BERİL KÖSEOĞLU
Hükümet çözüm sürecinde somut adım çağrılarına kulak tıkarken, Kürt siyasetinden gelen uyarılar da sertleşti. Mesaj açık: ‘Süreç tehlike altında, 30 Mart seçimlerine kadar adım atılmazsa yeni bir dönem başlar, faturayı AKP öder.’
Öcalan’dan rest
Son demokratikleşme paketini tek taraflı ve sadece 17 Aralık sürecini ‘kurtarma’ amaçlı gören BDP, son olarak hükümeti yerel seçimler öncesinde köşeye sıkıştıracak bir girişimde bulundu: Çözüm sürecinin yasal zemine oturtulması için ‘Toplumsal Barış ve Müzakere Kanunu Teklifi’ni TBMM Başkanlığı’na sundu. Ancak teklife, PKK lideri Abdullah Öcalan’ın üç şartı ve şu sert mesajı eşlik ediyordu: ‘Bugüne kadar 50 bin kişi öldü. Bir 500 bin kişi daha mı ölsün?’
47 günlük süre
Açıklama, Öcalan’la 8 Şubat’ta İmralı’da görüşen BDP Grup Başkanvekilleri Pervin Buldan ve İdris Baluken’den geldi. Buldan basın toplantısında hükümeti acilen adım atmaya çağırdı: “Seçime kadar adım atılmazsa bu sürecin çok ciddi boyutlarda, her yönüyle gözden geçirileceğini, önemli kararlaşmaların yaşanacağını, devletin, hükümetin görmesi, kamuoyunun bu durumu bilmesi gerekir. Sayın Öcalan aynen şöyle demiştir. ‘Eğer AKP adım atmazsa bunun siyasi faturası kendi açısından çok ağır olacaktır. Geçmişte Kürt sorununu çözemeyen tasfiye olmuştur.’ Sayın Öcalan’ın şu uyarısını buradan paylaşmak istiyoruz. ‘Bugüne kadar 50 bin kişi öldü. Bir 500 bin kişi daha mı ölsün?’ demiştir.“
Buldan, “Bu sözler seçim sonrasında ateşkesin sona ereceği anlamına mı geliyor?” sorusuna da, “Onu Öcalan bilir” yanıtını vermekle yetindi.

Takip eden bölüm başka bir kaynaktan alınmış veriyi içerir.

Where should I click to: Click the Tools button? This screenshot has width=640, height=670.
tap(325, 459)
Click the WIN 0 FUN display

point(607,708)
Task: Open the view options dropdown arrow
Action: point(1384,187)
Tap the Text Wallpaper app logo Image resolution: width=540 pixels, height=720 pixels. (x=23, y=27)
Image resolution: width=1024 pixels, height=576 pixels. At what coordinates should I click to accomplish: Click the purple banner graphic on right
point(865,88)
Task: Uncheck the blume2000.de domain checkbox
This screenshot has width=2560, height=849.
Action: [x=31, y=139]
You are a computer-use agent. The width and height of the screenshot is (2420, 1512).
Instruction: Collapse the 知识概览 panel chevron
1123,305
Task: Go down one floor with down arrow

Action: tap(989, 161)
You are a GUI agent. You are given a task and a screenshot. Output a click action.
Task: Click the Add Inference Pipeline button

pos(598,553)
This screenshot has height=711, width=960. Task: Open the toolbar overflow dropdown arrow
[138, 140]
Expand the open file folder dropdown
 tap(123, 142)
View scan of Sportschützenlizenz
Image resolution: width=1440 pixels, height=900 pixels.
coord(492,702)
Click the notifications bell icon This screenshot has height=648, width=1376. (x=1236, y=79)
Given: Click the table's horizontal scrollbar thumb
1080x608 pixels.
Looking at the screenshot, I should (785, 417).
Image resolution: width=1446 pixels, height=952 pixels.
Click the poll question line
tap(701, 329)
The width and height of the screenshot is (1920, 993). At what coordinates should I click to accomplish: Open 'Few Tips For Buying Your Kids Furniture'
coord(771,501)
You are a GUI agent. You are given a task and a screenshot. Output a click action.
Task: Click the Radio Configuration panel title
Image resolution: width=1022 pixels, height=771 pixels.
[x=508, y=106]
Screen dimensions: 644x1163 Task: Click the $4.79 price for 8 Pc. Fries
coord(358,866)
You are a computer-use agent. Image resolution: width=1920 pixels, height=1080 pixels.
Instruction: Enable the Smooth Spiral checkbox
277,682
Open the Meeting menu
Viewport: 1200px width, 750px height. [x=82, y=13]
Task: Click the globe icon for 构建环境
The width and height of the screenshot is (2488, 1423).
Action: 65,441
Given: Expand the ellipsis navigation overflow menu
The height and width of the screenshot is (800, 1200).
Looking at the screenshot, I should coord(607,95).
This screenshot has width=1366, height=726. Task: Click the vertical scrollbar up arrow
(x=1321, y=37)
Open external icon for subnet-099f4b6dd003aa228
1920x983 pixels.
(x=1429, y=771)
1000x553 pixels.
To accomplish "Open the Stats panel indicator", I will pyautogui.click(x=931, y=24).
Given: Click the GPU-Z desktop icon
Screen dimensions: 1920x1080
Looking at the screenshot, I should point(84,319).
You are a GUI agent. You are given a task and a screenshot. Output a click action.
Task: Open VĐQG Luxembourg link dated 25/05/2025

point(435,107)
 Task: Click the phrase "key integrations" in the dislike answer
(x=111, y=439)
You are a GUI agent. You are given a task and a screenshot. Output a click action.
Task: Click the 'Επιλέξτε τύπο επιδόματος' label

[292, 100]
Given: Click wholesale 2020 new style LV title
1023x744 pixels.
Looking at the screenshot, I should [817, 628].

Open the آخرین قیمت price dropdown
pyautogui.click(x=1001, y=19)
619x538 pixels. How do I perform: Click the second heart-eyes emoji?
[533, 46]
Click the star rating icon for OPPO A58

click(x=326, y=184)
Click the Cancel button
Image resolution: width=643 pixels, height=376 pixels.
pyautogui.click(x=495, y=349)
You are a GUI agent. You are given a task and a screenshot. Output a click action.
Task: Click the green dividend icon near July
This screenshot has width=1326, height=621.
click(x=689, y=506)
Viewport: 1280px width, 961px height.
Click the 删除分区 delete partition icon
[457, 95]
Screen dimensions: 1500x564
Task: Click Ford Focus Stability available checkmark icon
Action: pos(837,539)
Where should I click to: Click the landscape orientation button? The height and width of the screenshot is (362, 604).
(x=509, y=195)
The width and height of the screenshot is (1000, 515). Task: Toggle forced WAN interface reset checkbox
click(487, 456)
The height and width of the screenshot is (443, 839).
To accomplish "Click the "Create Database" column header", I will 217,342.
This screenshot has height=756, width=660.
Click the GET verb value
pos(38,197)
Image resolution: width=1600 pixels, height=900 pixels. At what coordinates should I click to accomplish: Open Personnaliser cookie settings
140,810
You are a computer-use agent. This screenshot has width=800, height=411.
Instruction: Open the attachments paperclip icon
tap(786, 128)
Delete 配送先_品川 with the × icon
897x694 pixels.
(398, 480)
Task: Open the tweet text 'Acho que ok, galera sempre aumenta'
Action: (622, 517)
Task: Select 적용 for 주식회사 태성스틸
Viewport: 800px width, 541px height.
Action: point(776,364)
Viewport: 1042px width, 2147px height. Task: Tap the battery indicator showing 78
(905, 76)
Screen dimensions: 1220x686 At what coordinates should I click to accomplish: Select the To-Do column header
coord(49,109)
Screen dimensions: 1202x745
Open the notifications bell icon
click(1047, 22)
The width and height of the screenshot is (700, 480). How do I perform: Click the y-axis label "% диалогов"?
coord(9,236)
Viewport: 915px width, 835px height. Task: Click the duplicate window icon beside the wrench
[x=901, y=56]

‘Toplumsal Barış Bakanlığı’ kurulur mu?
BDP’nin 12 maddelik kanun teklifi de hükümeti zorlayacak nitelikte. Esasında talepler, Latin Amerika veya İspanya’daki benzer süreçlere paralel. Milliyet’ten Namık Durukan’ın haberine göre, kanun teklifinde şu talepler öne çıkıyor:
* Toplumsal Barış ve Müzakere Bakanlığı kurulması;
* Meclis’te kurulacak komisyonlarla ayrımcılığın önlenmesi;
* Çözüm sürecinin yerli ve yabancı gözlemcilerle izlenmesi;
* Çatışma döneminde oluşturulan tüm yapıların kaldırılması;
* Siyasi amaçlarla silahlı mücadeleye başvurmuş örgüt üyelerinin topluma kazandırılması;
* Ayrımcılıkla Mücadele ve Eşitlik Komisyonu kurulması.
‘Seçim öncesi halka anlatamayız’
Ancak AKP’nin başından beri yanaşmadığı bu önerileri, yolsuzluk soruşturmasıyla zaten yıprandığı seçim sürecinde kabul etmesi daha da zor görünüyor. Nitekim Buldan ve Baluken’in görüştüğü Başbakan Yardımcısı Beşir Atalay ve İçişleri Bakanı Efkan Ala’nın şimdiden ‘kısa ve net’ bir yanıt verdiği belirtiliyor.
Yine Namık Durukan’ın haberine göre, Atalay ve Ala talepleri değerlendireceklerini söyleseler de, bu süreçte bunları kabul edemeyeceklerini saklamadı. Buna göre iki AKP kurmayı, “Önümüzde bir seçim var, bunu halka anlatamayız” dedi.
Şimdi gözler, BDP heyetinin 10 gün sonra yapacağı İmralı ziyaretine ve Öcalan’dan gelecek mesajlara çevrildi.